Êtes-vous passés à côté de Vivarium ?
Réalisé par Lorcan Finnegan et sorti en France en mars 2020, ce long-métrage irlando-belgo-danois a pu laisser perplexe plus d’un spectateur. Si on peut lui attribuer autant de styles qu’il ne possède de nationalités (science-fiction, thriller, film d’horreur ?), il est toutefois unique en son genre. On y retrouve un Jesse Eisenberg plus grave que jamais, accompagné à l’écran par l’actrice britannique Imogen Poots, d’une force rare, dans les rôles respectifs de Tom et Gemma.
Synopsis
Couple de trentenaires heureux et complice, il ne manque plus qu’à leur épanouissement un petit nid douillet rien qu’à eux (sans mauvais jeux de mots en référence à la scène d’ouverture du film, bien entendu…). Pour ce faire et un peu par hasard, nos deux tourtereaux visitent le carré pavillonnaire numéro 9 du lotissement “Yonder”… Dont toutes les maisons sont parfaitement identiques.
Peu emballés par ce modernisme et ce quartier un peu trop calme et trop parfait, ils se résolvent à partir, alors que l’agent immobilier au sourire glaçant et aux allures de robot a étrangement disparu au cours de la visite. Problème : impossible de trouver la sortie du lotissement, qui s’avère être un labyrinthe sans fin dont on ne peut visiblement pas ressortir…
Épuisés et à court d’essence, Gemma et Tom décident de dormir dans la maison. Les jours qui suivent, des vivres sont déposés chaque jour au pas de la porte. Ils ne sont donc pas seuls, mais pourtant, un silence pesant règne dans les rues désertes. Après maintes tentatives pour essayer de s’échapper, ce n’est pas de la nourriture mais un nourrisson qui se trouve dans l’un des cartons avec l’indication suivante “Elevez-moi et vous serez libres”.

» **Extraits des lignes**
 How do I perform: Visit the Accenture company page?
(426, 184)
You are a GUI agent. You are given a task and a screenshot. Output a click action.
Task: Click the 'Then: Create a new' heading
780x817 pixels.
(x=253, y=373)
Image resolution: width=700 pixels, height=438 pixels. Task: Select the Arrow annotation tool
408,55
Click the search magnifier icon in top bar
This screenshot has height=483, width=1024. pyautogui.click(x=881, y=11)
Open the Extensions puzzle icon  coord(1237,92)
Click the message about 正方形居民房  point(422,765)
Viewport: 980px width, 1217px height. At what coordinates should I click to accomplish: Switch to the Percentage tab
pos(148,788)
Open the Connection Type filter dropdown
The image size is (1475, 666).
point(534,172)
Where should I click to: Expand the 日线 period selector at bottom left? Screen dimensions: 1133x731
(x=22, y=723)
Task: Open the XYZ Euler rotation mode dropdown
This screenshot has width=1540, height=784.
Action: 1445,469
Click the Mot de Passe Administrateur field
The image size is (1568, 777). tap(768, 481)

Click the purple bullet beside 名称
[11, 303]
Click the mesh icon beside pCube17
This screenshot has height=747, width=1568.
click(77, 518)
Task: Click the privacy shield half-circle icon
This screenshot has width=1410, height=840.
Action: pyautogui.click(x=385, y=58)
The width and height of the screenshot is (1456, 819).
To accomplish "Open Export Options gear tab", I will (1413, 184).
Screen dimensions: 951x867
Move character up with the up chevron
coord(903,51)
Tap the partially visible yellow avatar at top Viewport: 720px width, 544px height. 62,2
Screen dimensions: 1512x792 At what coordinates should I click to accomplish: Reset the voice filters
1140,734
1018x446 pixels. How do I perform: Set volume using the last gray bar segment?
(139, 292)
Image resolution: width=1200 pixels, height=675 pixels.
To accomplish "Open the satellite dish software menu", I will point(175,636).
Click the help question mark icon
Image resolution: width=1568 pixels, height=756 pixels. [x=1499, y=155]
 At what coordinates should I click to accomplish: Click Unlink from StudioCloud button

» **Consigne**
Rédigez la suite de l'article sur le film Vivarium, en partant de sa dernière phrase.

» **Réponse**
Analyse de Vivarium (attention spoilers)
Conte horrifique et dystopique, Vivarium a pu laisser plus d’un spectateur insatisfait face à cette fin où rien n’est résolu (rappelons-le, les deux protagonistes sont morts et le but des “agents immobiliers” n’est pas explicité). Annonce d’un cercle vicieux qui se reproduit sans fin ? Alors, finalement, est-ce un “bon” film, s’il n’explique et justifie rien ?
Là est toute la question. Certes, la fin laisse le spectateur avec peu d’informations pour comprendre les réelles intentions de l’auteur. Mais avec un peu de discernement, on peut rapidement déceler le génie du film, qui repose justement sur le discours métaphorique.
Si on veut d’abord essayer de comprendre Vivarium au premier degré, c’est finalement assez simple. On peut supposer que Yonder, l’agence immobilière est un groupe de mutants, d’extraterrestres ou de créatures mi-homme mi-reptile (d’où l’allure et la démarche atypique de l’enfant lors des scènes où il mute, notamment celle où il “ouvre” le trottoir pour s’y cacher), et a pour but but d’emprisonner des couples dans des maisons, des “vivariums” (mot initialement utilisé pour désigner les espaces ayant pour but d’imiter le milieu naturel d’animaux observés…) afin qu’ils élèvent des bébés mutants.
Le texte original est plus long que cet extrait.